In July, 2015, Patrick Byrne, the founder of the online discount retailer Overstock, delivered a twenty-minute talk at FreedomFest, the annual libertarian conference in Las Vegas. After the talk, a line of people waited by the stage to speak to Byrne. Standing a little apart from them was a young woman with thick red hair, a pale, wide face, and a Russian accent. Introducing herself as Maria Butina, she said that she was the president of a Russian gun-rights group. Judd Bagley, a former Overstock executive who accompanied Byrne to the conference, recalled that, after the exchange, Byrne had “a little sparkle in his eye.”
For a decade, Byrne, who is a prominent figure in libertarian circles, was the chair of an educational foundation launched by the free-market economists Milton and Rose Friedman.
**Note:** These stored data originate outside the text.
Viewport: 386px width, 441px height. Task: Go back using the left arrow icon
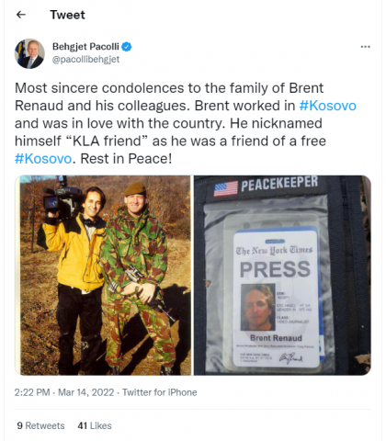click(x=21, y=15)
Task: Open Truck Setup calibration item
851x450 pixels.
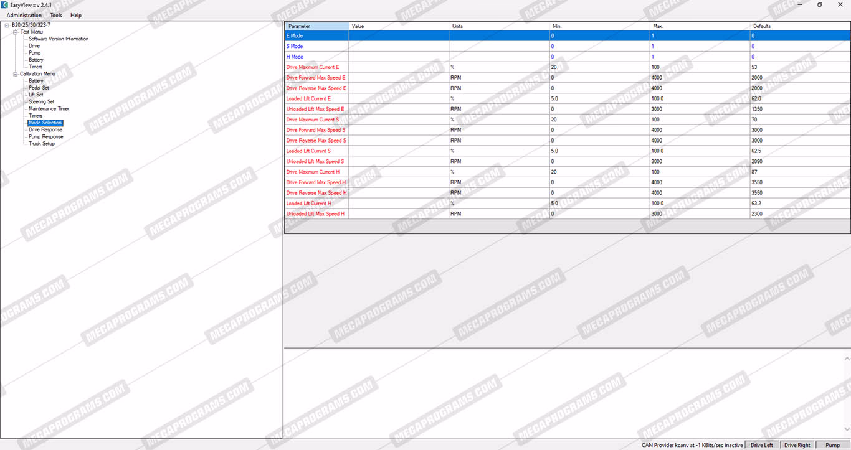Action: (42, 144)
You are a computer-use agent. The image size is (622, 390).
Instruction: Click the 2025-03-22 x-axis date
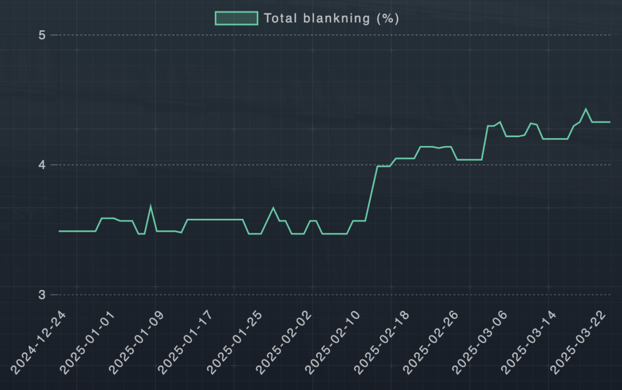click(x=578, y=342)
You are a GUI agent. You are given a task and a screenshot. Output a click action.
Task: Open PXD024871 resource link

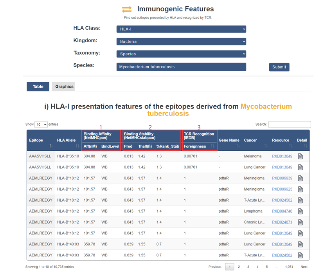point(282,222)
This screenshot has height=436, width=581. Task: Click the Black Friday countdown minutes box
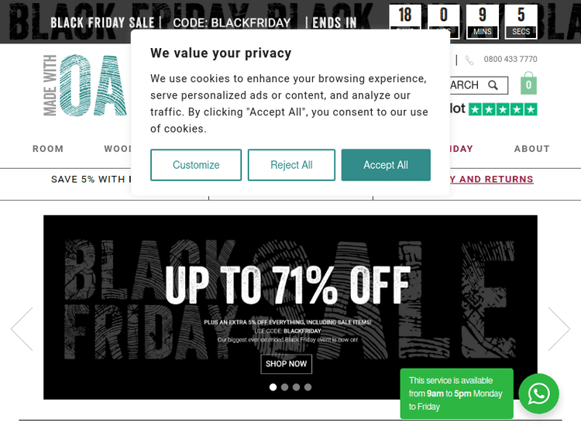point(483,22)
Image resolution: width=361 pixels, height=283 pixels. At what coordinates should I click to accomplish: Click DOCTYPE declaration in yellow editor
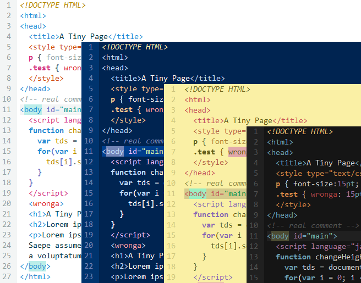tap(217, 90)

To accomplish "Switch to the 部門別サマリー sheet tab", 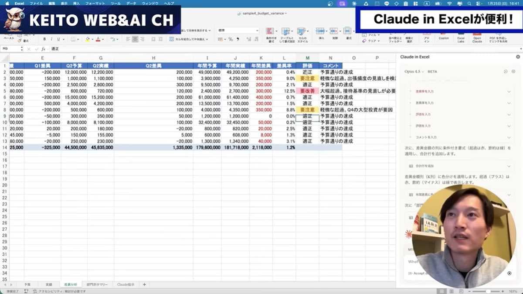I will (x=96, y=284).

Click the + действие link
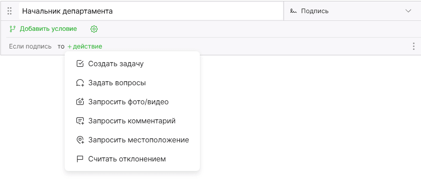click(x=85, y=47)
On his second day at FreedomFest, after he spoke on a panel, Maria Butina approached him again. This time, she said that she was a special assistant to the deputy governor of Russia’s central bank, Alexander Torshin. According to Byrne, she told him, “We know about you, we know about your relationship with Milton Friedman, we watch your videos on YouTube about liberalism.” She asked if she could meet with him privately, and Byrne invited her to have lunch in his suite.
Byrne told me that he immediately wondered if Butina was a “red sparrow”—a reference to the 2013 novel that was turned into a film starring Jennifer Lawrence, in which a former ballerina becomes a spy for the Russian government, seducing and killing her targets. Before their lunch, Byrne said, he crafted sharp weapons from two coat hangers, which he stashed under the bed and under the sofa, and made a mental note to keep a close watch over his food and drink.
He was surprised to discover that Butina was an intellectual. They spent an hour and a half talking about Chekhov, Dostoyevsky, John Locke, and the Austrian school of economics. Butina said that she had been born in Siberia and placed in an élite educational program. She claimed to be close to several oligarchs, a few of whom were powerful politicians who believed that she could become President someday. She invited Byrne to speak about cryptocurrency and liberalism at an event in Russia, and, before she left, she proposed that they stay in touch as he planned his visit.